Thursday, January 12, 2012

Half-hour Literature

In the preface to his Philosophical Fragments, Søren Kierkegaard announces that the book is "merely a pamphlet". It's his way of simulating Socratic ignorance ("I know that I know nothing") in writing. He says he is not offering a contribution to "the scientific-scholarly endeavor", and that we should please not ask him what his opinion is. Holding an opinion, he says, is counter to his training in "danc[ing] lightly in the service of thought". He thereby renounces "the concordance of joys that go with holding an opinion" (I think we can safely read some irony into that statement). This passage, in particular, struck me when I read it last night:

It is merely a pamphlet and will not become anything more, even if I ... continue it with seventeen others. It has as little chance of becoming anything more as a writer of half-hour pieces has of writing anything else even if he writes folios.

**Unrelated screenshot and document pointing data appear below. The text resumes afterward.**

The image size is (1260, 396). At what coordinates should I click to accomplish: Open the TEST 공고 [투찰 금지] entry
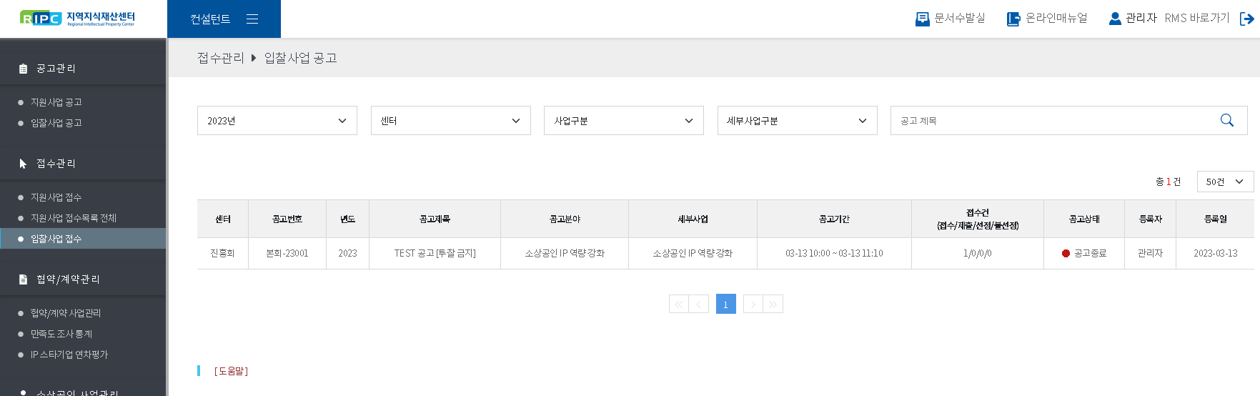pyautogui.click(x=435, y=254)
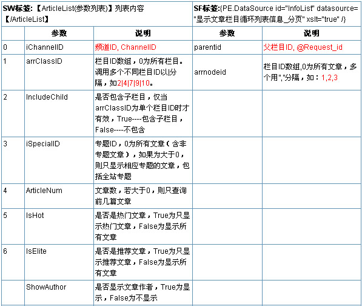Select the iSpecialID parameter cell
Screen dimensions: 362x306
59,160
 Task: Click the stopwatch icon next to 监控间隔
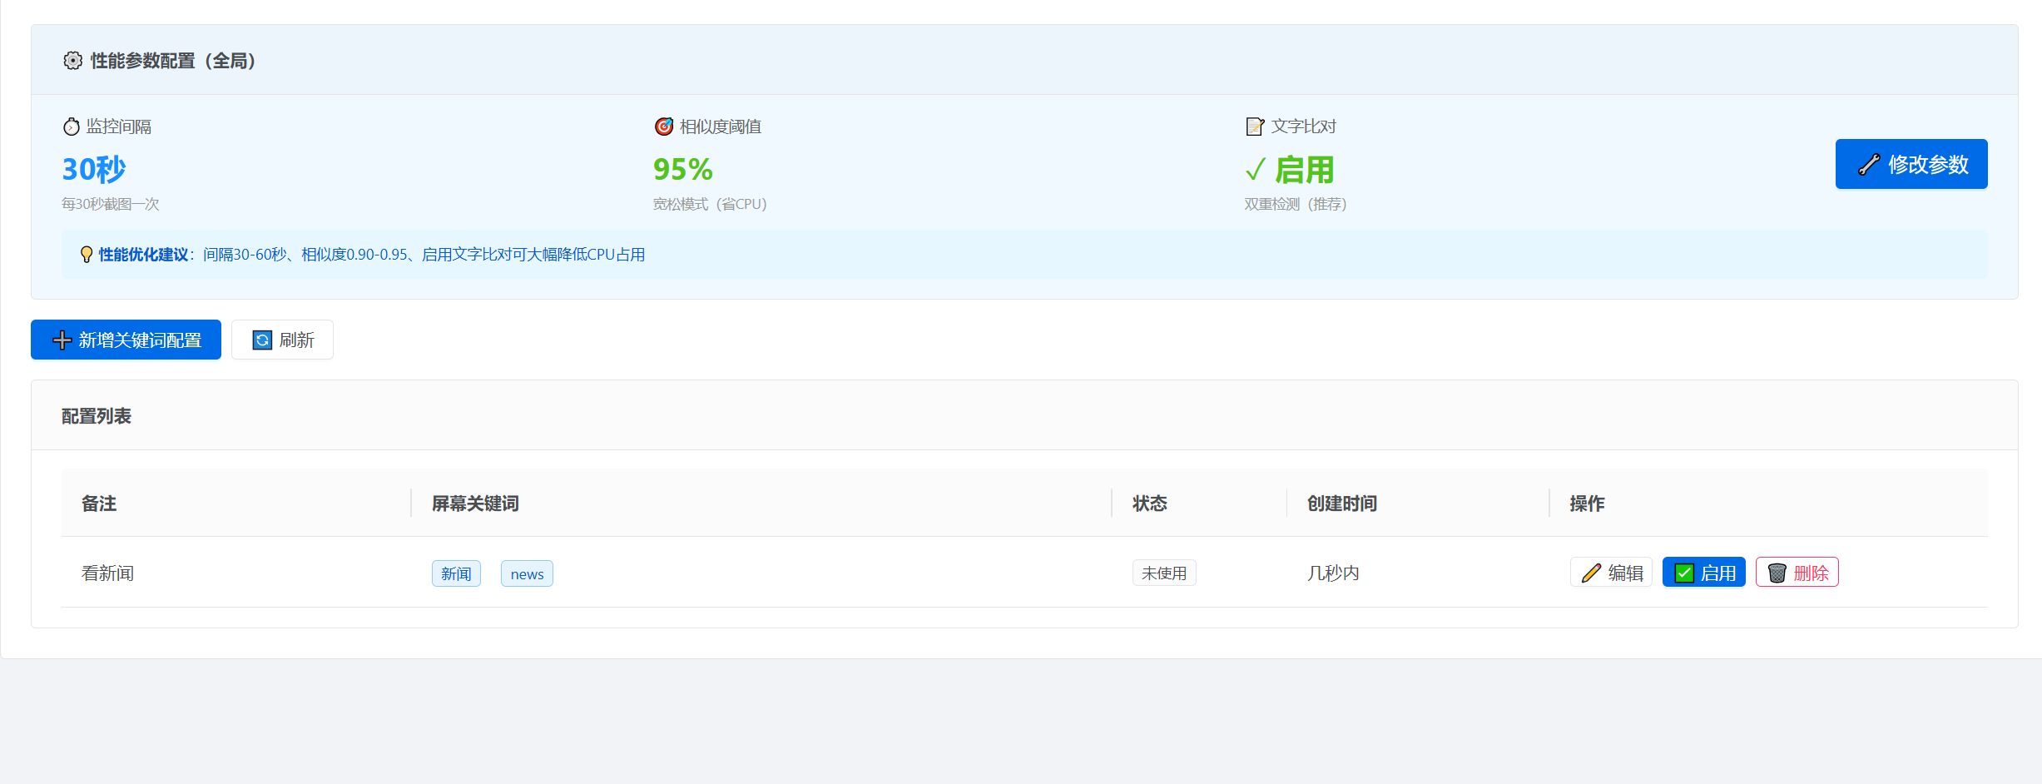pyautogui.click(x=72, y=127)
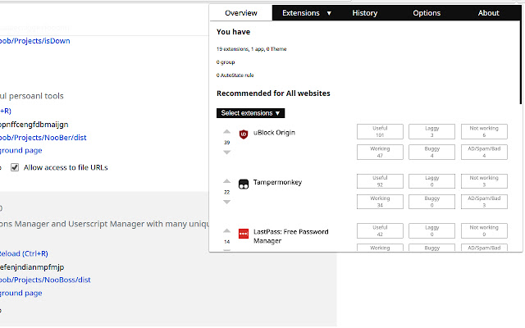This screenshot has height=328, width=525.
Task: Open the Options tab
Action: [x=427, y=13]
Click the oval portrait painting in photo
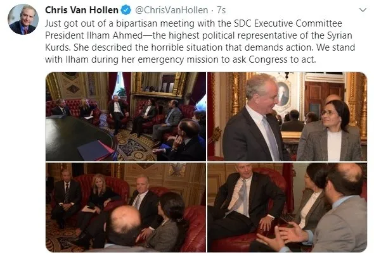Image resolution: width=374 pixels, height=260 pixels. point(283,94)
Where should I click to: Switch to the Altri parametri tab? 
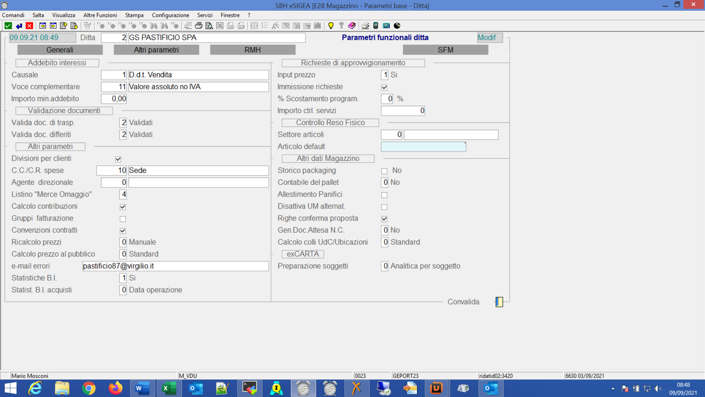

"Half-hour pieces". Blogposts? Another translation talks about "half-hour literature"; the Danish has "halvtimeslæsning", i.e., "half-hour reading", which suggests that it's the time it takes to read the piece, not write it, that is in question. In any case, I've decided to cut down my blogging sessions to 30 minutes. In a sense, I've become too effective at writing one-hour pieces of prose. They come off too composed, too "opinionated" if you will, and certainly too long. I'm going to use my blogging as a training in "dancing lightly" instead.